Entrepreneurs and business professionals need to beware of the “If-come.” This is not some mythical furry creature dreamed up by the late Dr. Seuss. An “If-come” is an offer that is summed up: “If you are willing to help me with this project and if we are a success; if the money comes, we’ll all be rich.”
I have been approached by far too many fellow entrepreneurs with heads in the clouds and dollar signs in their eyes. They want help with sales, marketing, management, publicity or social media. Wrapped around the request for services is the Song of The If-Come. Offers like these are often tempting. Experience have taught me how and when to say no.
Based upon my experience, here are questions to use when assessing an “If-Come.”
- Does every detail come only out of their mouth?
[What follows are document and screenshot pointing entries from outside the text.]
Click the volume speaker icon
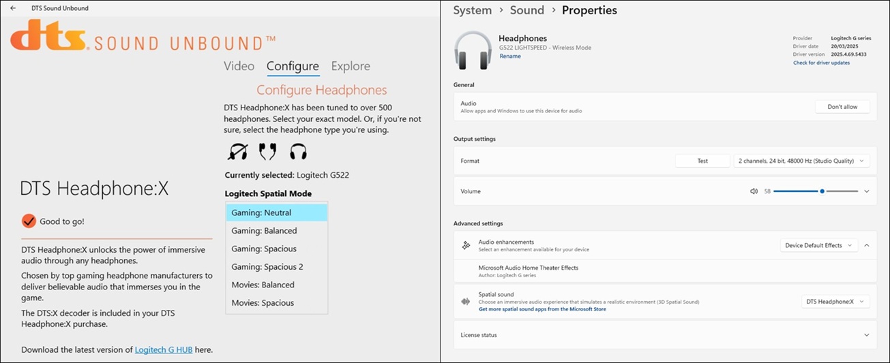 [x=754, y=191]
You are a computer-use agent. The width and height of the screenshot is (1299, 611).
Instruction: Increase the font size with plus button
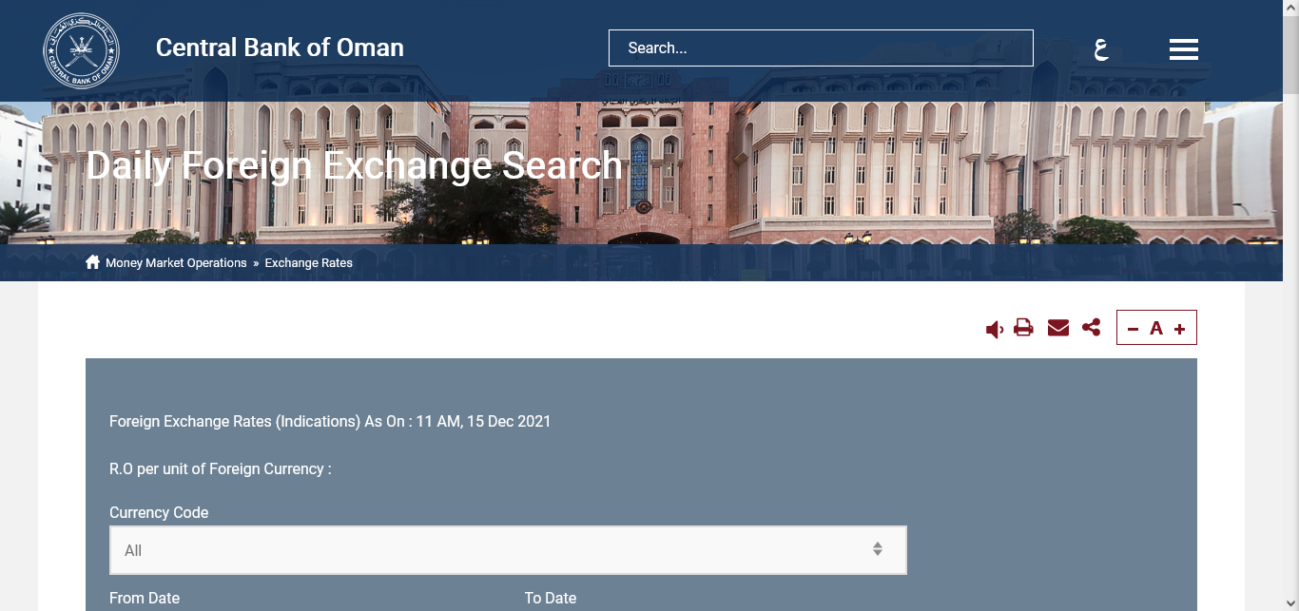pos(1179,329)
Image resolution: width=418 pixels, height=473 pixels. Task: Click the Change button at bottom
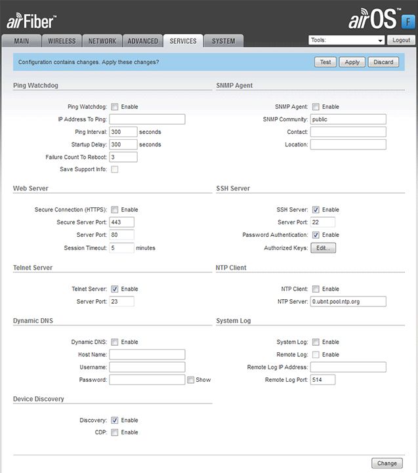(387, 463)
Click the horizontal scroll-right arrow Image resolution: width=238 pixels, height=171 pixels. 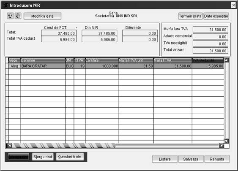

If the dreamer has not taken the time to document the idea, figure out financial projections or assembled a solid business plan, their idea can change with every whim. If they say that they are ‘too busy,’ be truly concerned.
- What sorts of research have he or she done? If their logic begins “You would think …” or “Someone needs to …” and they have no idea of what else is out there, they are overlooking many key elements. Ask yourself “Would you buy this?” if he or she offered it to you? When they are too busy to research their idea, they are playing blind man’s bluff.
- Does the idea have a legal status? Some want to be entrepreneurs assume that they do not need to do that from the get go – they will take care of it later if it catches on. Others hide things under a company they own, and can box others out of participating or having legal claims. If someone is serious about an idea, they have thought far enough ahead that he or she are willing to invest in a codified business structure, and have you as a reasonable part of it.
- Is their offer grounded in an attempt to appeal to your emotions: greed, ego, success, legacy or fame? The entrepreneur’s logic to entice you is more about what you can do for him or her. They use as much flowery praise as they can to hook you in or keep you hooked. Do not believe all the words they say. Chances are they are using them on someone else as well.
- Are they are busy stating what you can do for them, but are unable to connect the dots on how this works as a part of the whole? Is he or she looking at the big picture? Real leaders know how a system functions as a complete process, not just as an outcome.
Often, an idea is promising and appealing. You decide to enlist your time and talents. As the project starts to flesh out, keep your head up and eyes open. Look for these warning signs about the venture. Any of these require a critical decision to stay in or get out.
- Is any success disproportionate? If there is initial success, does the lead entrepreneur talk solely about him or herself? Do they pay themselves from dollar one while you are left waiting? Are they using success solely for their gain?
- Do they expect you to invest more of your time in the project? When asked about their participation, does he or she always have an excuse? A disproportionate amount of time, energy, resources or effort on his or her part shows that they are not as involved as they want you to be.
- Do they leverage the relationship for reasons they behave a certain way? Does he or she come back to this as the reason why you should endure when times get tough? Family relationships, longevity of friendships, past success — what every reason you have to work together cannot be the sole reason why you persist in this process.
- Do they talk only about the future instead of the present? Can they give you a realistic overview of the activity at any given time? Anyone who skates around the details is not in touch with what they need to do today to achieve success.
- Do they make major decisions without consulting you? If you are such a key part of this project, do you have a fair say in the activities of the enterprise? If you were so valuable, you should have a realistic say in the present and future direction.
- Can you see the records of activity by any of the participants? Effective leaders document their actions and outcomes. They know in advance that they will have to file reports, pay taxes and documents as a part of business operations. Any sort of statement to the contrary shows that they are not serious and could be leaving you open for liability.
Entrepreneurs are born from the seeds of great ideas and prosper upon effective implementation. Evaluate all the promises made by an offer of “if/come” with a critical eye. If the idea sounds too good to be true or the entrepreneur can only talk his talk, the idea will fail in time.